Figure 5 shows the median PRTEE and muscle soreness scores across Days 0–20. The median (Q1, Q3) maximum scores for PRTEE, pain at its worst, functional impairment, and muscle soreness were respectively 6/50 (3, 9.25), 2/10 (1,3), 6/100 (2, 14.75), and 3/7 (1,4). This indicates that, at its worst, participants experienced mild pain and functional impairment and moderate muscle soreness. Figure 5 also shows the individual-level relationships between pain intensity, functional impairment, and muscle soreness on Day 2, and the increase in the N45 for both real and sensory TEPs measured on Day 2. For real TEPs, when controlling for age, a larger increase in the N45 peak from Day 0 to Day 2 predicted: higher pain with strong evidence (Spearman’s rho = -0.42, BF₁₀ = 12.96), higher functional impairment with moderate evidence (rho = -0.42, BF₁₀ = 6.82), and higher muscle soreness with moderate evidence (rho = -0.42, BF₁₀ = 4.71).
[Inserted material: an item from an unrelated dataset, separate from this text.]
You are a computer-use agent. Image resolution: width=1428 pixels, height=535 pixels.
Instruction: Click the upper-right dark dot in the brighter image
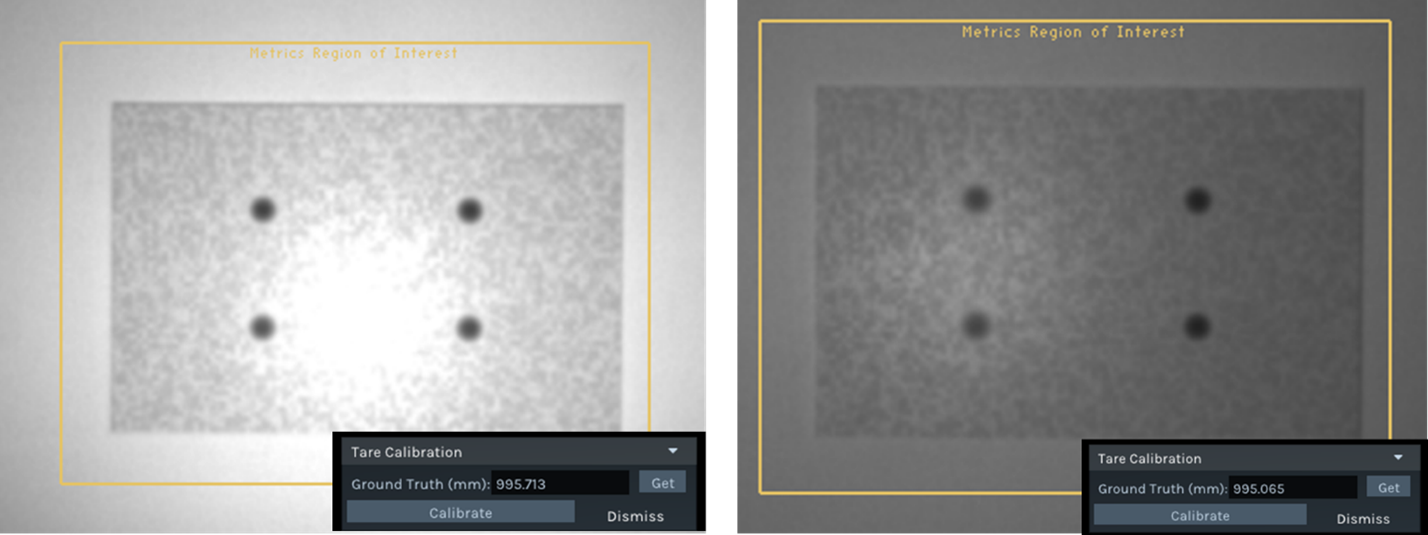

For sensory TEPs, controlling for age, there was anecdotal evidence for no relationship between changes in the N45 peak and pain (rho = 0.16, BF₁₀ = 0.84), functional impairment (rho = 0.11, BF₁₀ = 0.51), and muscle soreness (r = 0.09, BF₁₀ = 0.95).

All 32 participants attended the 5 lab sessions with no missing data. All participants tolerated the rTMS and NGF injection without side effects. The mean RMTs for the active rTMS group was 59.2 ± 6.0 and 59.3 ± 7.1 on Days 0 and 4 respectively. The mean RMTs for the sham rTMS group was 62.2 ± 7.9 and 63.9 ± 8.9 on Days 0 and 4 respectively. A Bayesian independent sample t-test showed anecdotal evidence for no difference in RMTs on Day 0 (BF₁₀ = 0.39) and Day 4 (BF₁₀ = 0.45). The median (Q1, Q3) pain diary adherence (proportion of completed diaries over total number of diaries) was 1 (0.92,1), and time adherence (minutes from designated timestamp of 7 pm or 10 am) was 61 (4, 146) minutes.

Figure 6 shows the grand-average TEPs and scalp topographies at Day 0 and Day 4 for the active rTMS group, for both real and sensory TEPs. Figure 7 shows the grand-average TEPs and scalp topographies at Day 0 and Day 4 for the sham rTMS group, for both real and sensory TEPs. Figure 8A shows the grand-average TEPs for the frontocentral ROI at Days 0 and 4 for real and sensory TEPs across active and sham rTMS groups. A Bayesian independent sample t-test revealed anecdotal evidence for no difference in the N45 peak between the active and sham rTMS groups on Day 0 for both real (BF₁₀ = 0.7) and sensory TEPs (BF₁₀ = 0.8). There was moderate evidence for a three-way interaction between stimulation, group, and time, such that, relative to sham, the decrease in the N45 peak following 5 days of active rTMS was stronger for real TEPs compared to sensory TEPs (BF₁₀ = 9.00). When analyzing real TEPs alone, there was moderate evidence that the decrease in the N45 peak was larger following 5 days of active rTMS compared to sham rTMS (BF₁₀ = 8.74). There was strong evidence that the N45 peak decreased from Day 0 to Day 4 in the active rTMS group (BF₁₀ = 12.33), and moderate evidence for no change in the N45 peak in the sham rTMS group (BF₁₀ = 0.17). For sensory TEPs, there was anecdotal evidence that relative to active rTMS, sham rTMS led to a larger decrease in the N45 peak (BF₁₀ = 2.62). There was anecdotal evidence that the N45 peak did not change from Day 0 to Day 4 in the active rTMS group (BF₁₀ = 0.12), and anecdotal evidence that the N45 peak decreased from Day 0 to Day 4 in the sham rTMS group (BF₁₀ = 0.88).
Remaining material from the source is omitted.